Hospitals act as “insurers of last resort,” bearing the cost when policy makers cut Medicaid enrollment. In 2021, hospitals provided $22.5 billion worth of uncompensated care to uninsured individuals, amounting to nearly $40 billion spent on charity care and bad debt—around 5 to 6% of hospital expenses. For each visit from the uninsured, hospitals incur an average of $11,000 in uncompensated care costs.

Increasing the uninsured population places financial burdens not only on community health clinics and nonprofit hospitals but also on patients themselves. High deductibles, expensive medical bills, and medical debt can lead to bankruptcy for both insured and uninsured individuals. With around 20 million Americans holding $220 billion in medical debt, the incidence of medical debt is higher among the uninsured, low-income people, and those with disabilities.
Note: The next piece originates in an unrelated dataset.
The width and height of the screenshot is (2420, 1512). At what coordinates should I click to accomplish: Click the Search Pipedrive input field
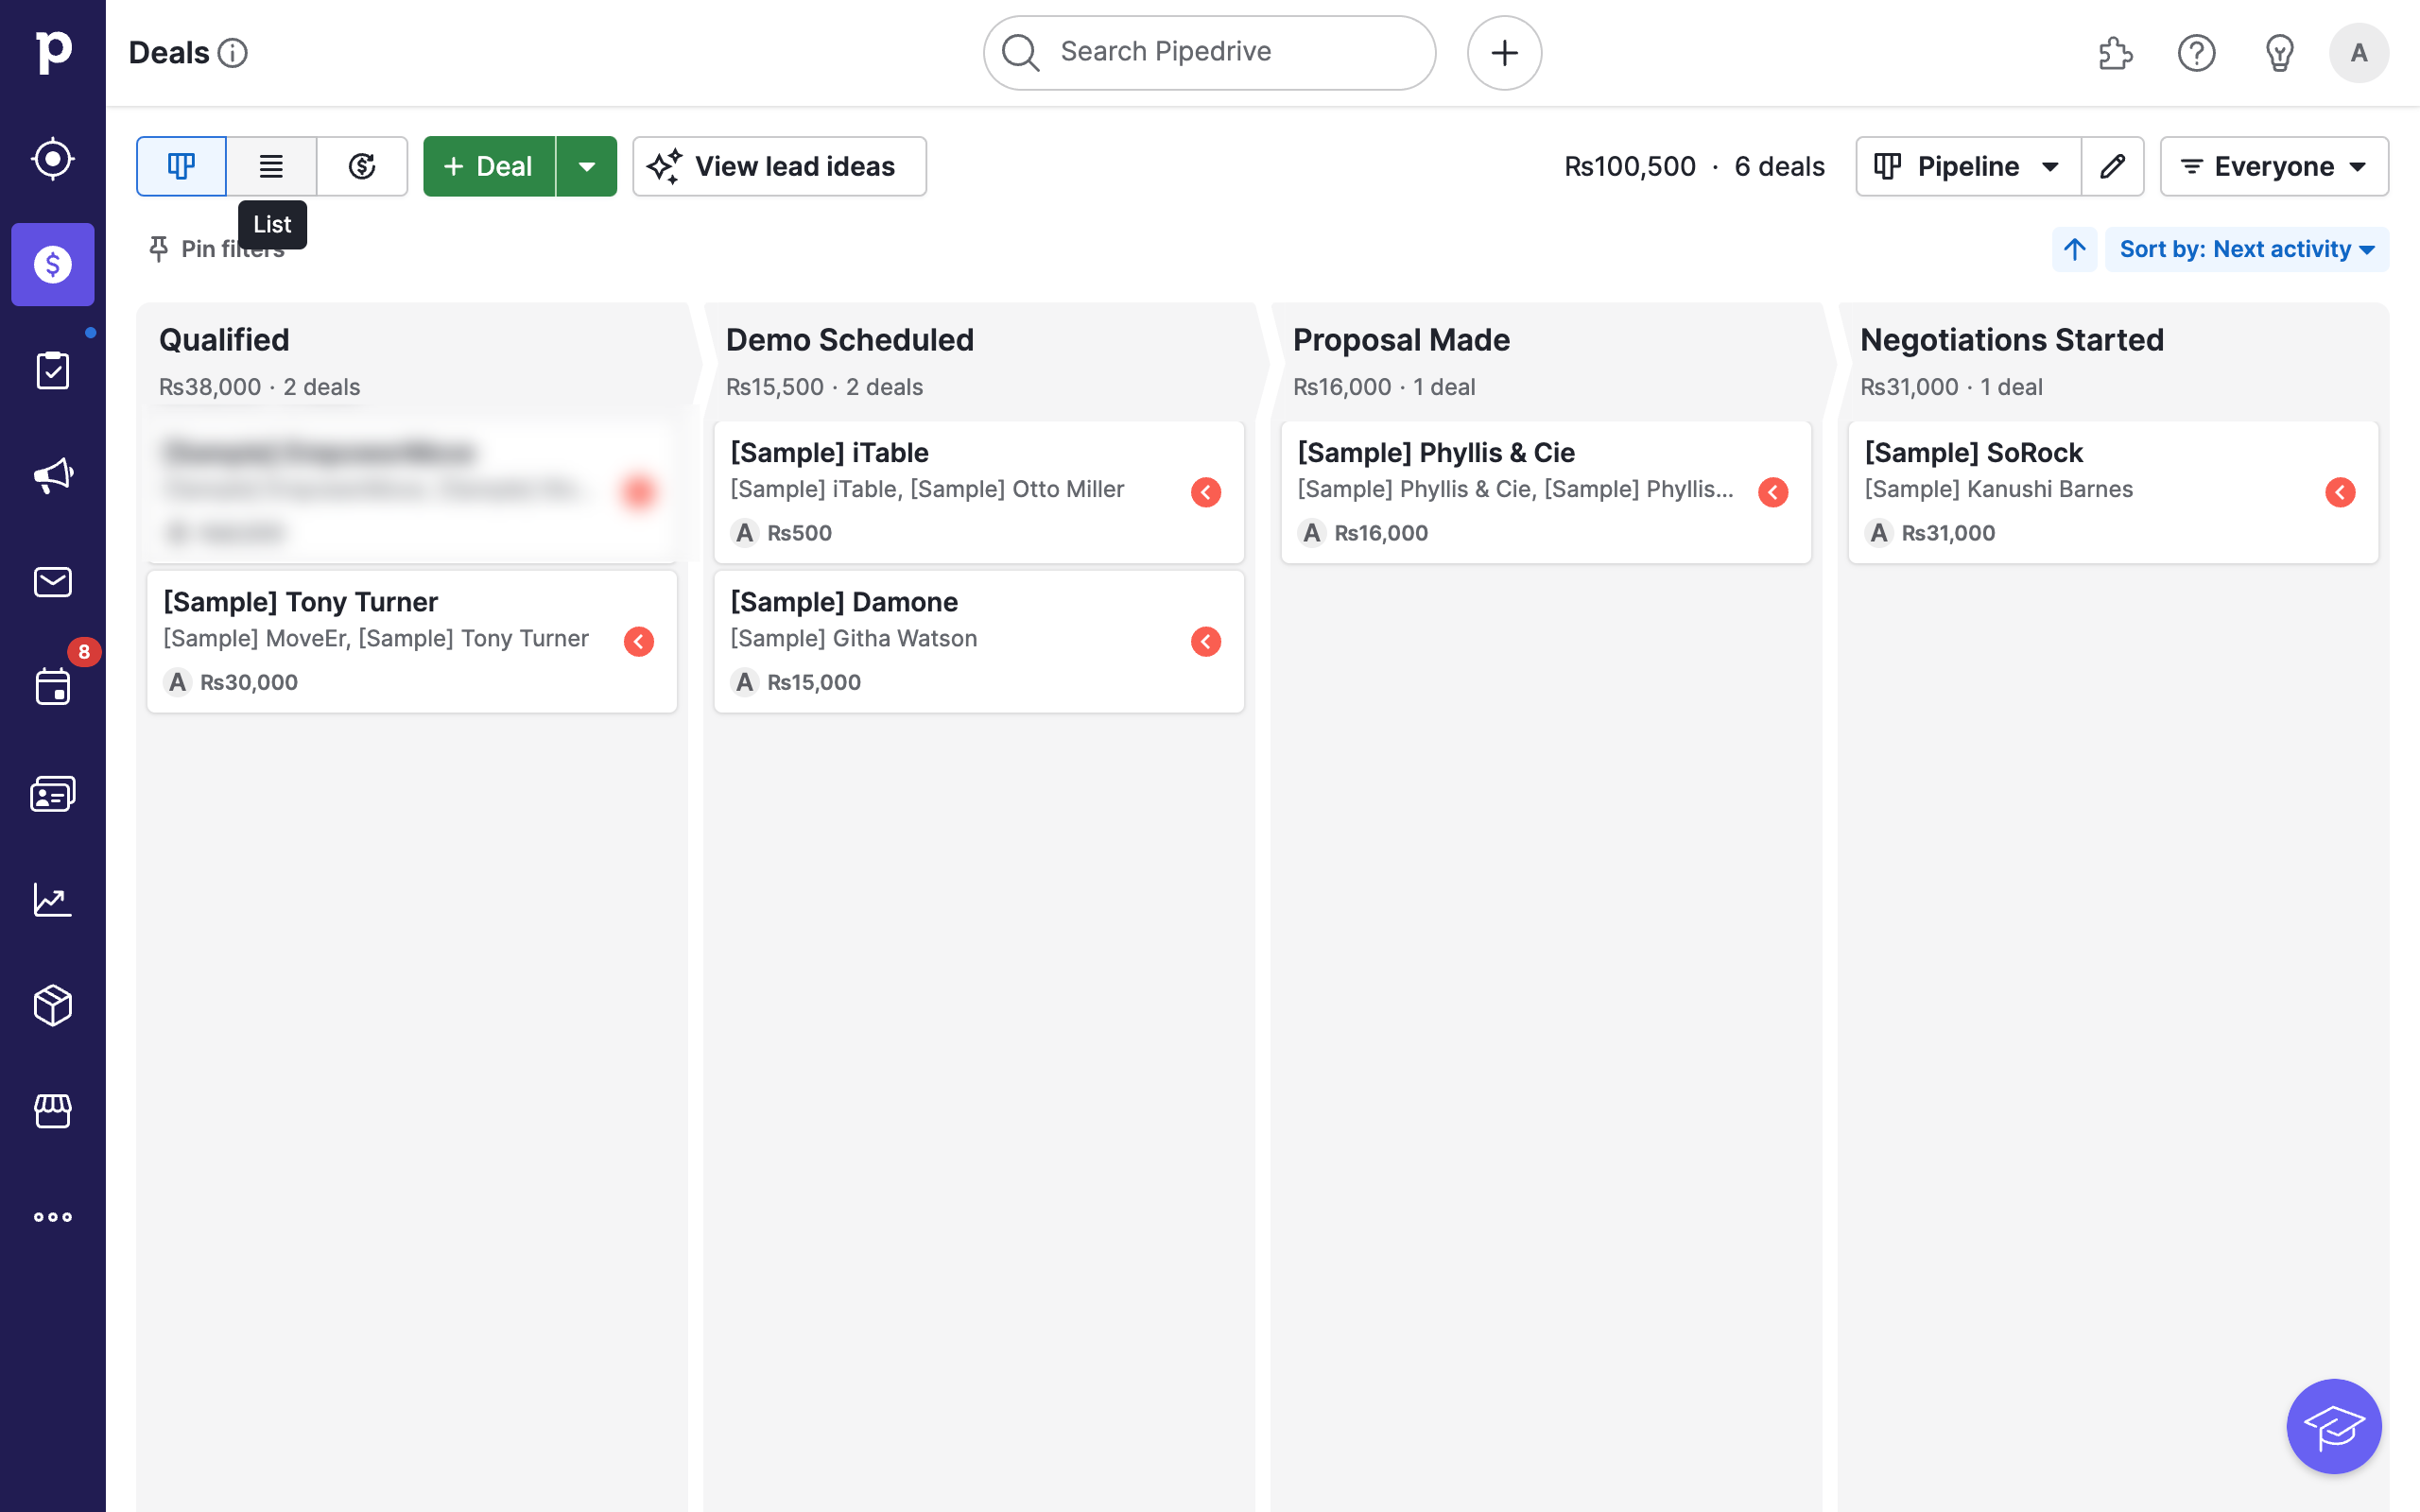point(1209,52)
Being uninsured not only affects one’s health but also has economic implications. The uninsured receive less preventative care, have greater difficulty obtaining prescription drugs and dental care, and are less likely to get the specialty care they need. A more unhealthy population not only harms individuals but also negatively impacts overall economic growth due to reduced productivity and labor hours.

Investing in healthcare coverage not only saves the uninsured from financial ruin but also contributes to long-term economic benefits. Children with Medicaid coverage have higher college enrollment, higher wages, and require fewer government benefits as adults. The government recoups approximately 58 cents on every dollar spent on childhood Medicaid coverage. Ensuring access to healthcare for all Americans is essential not only for their health but also for overall economic prosperity.